» What this task involves
Examine each line of the data. Copy the line if it includes the word "Given".

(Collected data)
________________

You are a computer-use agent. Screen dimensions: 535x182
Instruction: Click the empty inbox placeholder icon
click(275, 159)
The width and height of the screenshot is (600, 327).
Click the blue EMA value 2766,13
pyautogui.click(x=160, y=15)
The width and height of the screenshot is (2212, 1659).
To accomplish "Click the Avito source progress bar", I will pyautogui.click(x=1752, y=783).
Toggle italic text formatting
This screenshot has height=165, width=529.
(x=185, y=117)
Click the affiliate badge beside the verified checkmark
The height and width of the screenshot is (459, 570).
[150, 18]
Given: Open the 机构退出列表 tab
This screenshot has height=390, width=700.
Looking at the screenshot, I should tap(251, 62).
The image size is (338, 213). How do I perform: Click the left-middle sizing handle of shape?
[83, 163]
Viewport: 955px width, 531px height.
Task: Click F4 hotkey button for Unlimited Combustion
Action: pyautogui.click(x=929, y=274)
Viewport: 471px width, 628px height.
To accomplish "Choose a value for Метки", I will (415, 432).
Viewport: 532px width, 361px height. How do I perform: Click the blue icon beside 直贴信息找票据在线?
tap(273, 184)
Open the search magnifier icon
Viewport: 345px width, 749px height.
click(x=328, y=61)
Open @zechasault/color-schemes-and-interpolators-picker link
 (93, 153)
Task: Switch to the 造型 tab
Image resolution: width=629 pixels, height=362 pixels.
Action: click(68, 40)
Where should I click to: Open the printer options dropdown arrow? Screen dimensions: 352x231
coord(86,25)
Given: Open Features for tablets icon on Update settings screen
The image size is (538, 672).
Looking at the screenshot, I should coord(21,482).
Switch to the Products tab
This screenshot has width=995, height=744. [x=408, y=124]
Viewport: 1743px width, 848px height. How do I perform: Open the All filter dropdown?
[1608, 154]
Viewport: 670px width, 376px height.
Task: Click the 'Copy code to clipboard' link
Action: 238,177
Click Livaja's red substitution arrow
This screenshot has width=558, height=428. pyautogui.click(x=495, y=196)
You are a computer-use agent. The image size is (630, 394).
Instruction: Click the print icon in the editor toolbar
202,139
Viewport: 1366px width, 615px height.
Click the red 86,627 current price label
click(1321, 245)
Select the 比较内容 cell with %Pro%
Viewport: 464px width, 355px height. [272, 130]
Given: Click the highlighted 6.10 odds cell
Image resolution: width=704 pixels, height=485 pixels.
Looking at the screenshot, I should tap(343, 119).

________________

» Exercise answer
Given: Open the 机构退出列表 tab
Given: Open Features for tablets icon on Update settings screen
Given: Click the highlighted 6.10 odds cell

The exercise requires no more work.